En clair, dans le passé, les responsables du CDP n’ont pas osé franchir le pas qui permettait d’instaurer une véritable démocratie dans son fonctionnement et de l’insuffler ensuite au niveau nationale. Il convient de remarquer qu’il n’a pas été le seul parti au Faso à n’avoir pas appliqué cette véritable démocratie dans son fonctionnement. Or, l’absence d’un tel dispositif dans le fonctionnement d’un parti, peut susciter des velléités individuelles de récupération d’un parti de manière illégale. Quant au niveau national, cette absence de démocratie donne libre cours à tous les aventures mêmes les plus tragiques pour conquérir le pouvoir.
Le propos n’est pas de limiter ni de s’opposer à des ambitions individuelles, conditions d’une évolution à la fois personnelle et collective.
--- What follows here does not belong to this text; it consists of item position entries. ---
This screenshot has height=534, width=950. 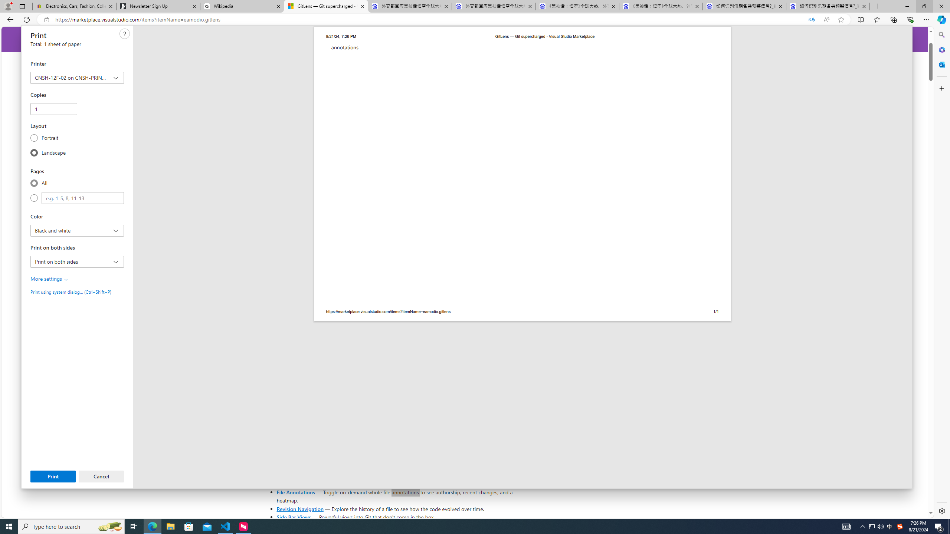 What do you see at coordinates (34, 183) in the screenshot?
I see `'All'` at bounding box center [34, 183].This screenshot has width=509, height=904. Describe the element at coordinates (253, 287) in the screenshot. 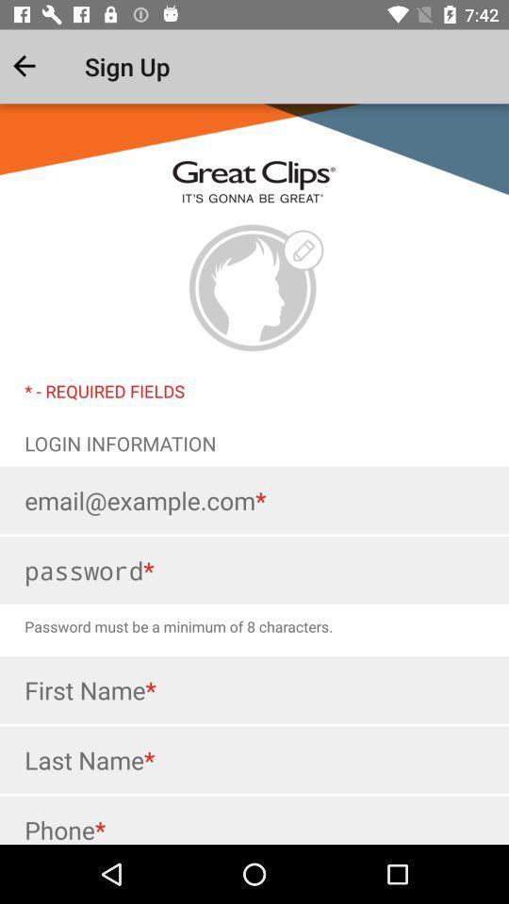

I see `the logo of the company` at that location.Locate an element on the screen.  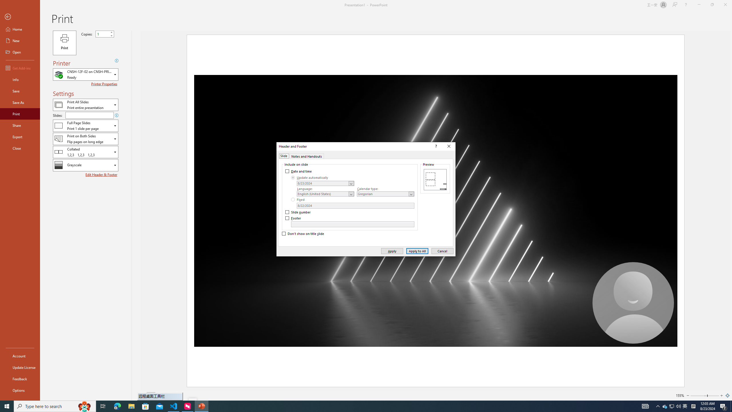
'New' is located at coordinates (20, 40).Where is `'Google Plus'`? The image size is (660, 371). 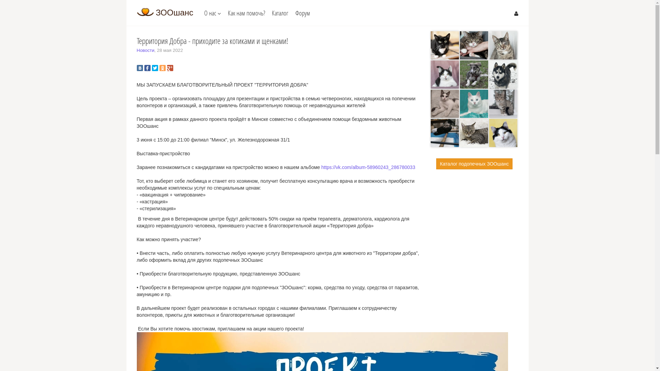
'Google Plus' is located at coordinates (170, 68).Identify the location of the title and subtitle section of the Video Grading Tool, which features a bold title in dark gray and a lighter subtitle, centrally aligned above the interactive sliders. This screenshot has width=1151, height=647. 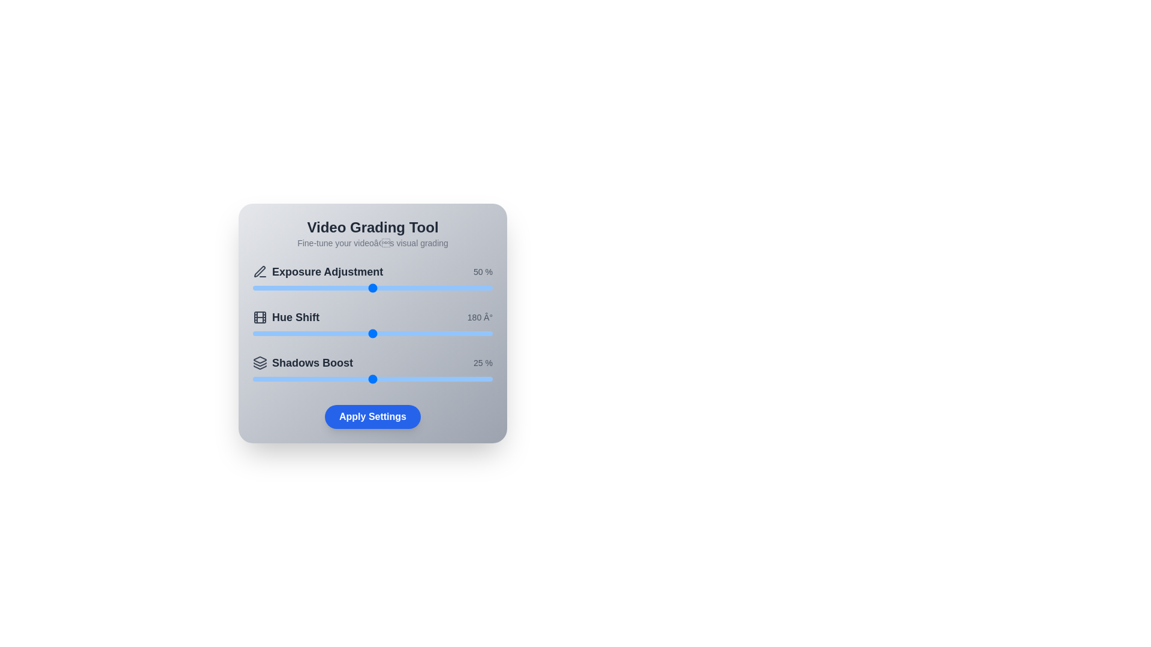
(372, 233).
Ces ambitions sont des nécessités subjectives qui se combinent à des passions lorsque celles-ci sont orientées vers l’incarnation des attentes d’un groupe ou d’une société. Elles doivent s’exprimer pleinement dans un cadre légale qui garantisse à chacune de ces ambitions une égalité de chance.
La situation de désorganisation du CDP à la suite des événements et des turbulences survenus dans notre pays a contraint à remanier de manière exceptionnelle l’organigramme du parti. Cette situation exceptionnelle ne doit pas constituer le lieu ni l’opportunité de récupération du parti au mépris des textes en vigueurs. Rétablir la présidence légale pour la reconstruction du CDP devient une exigence démocratique et morale pour un véritable succès aux prochaines consultations nationales. Si la guerre de Troie devait avoir lieu au CDP, ce serait le choix d’un ou des « Pâris » non inspirés par l’esprit de Zeus qui souhaitait éviter tout favoritisme et toute injustice.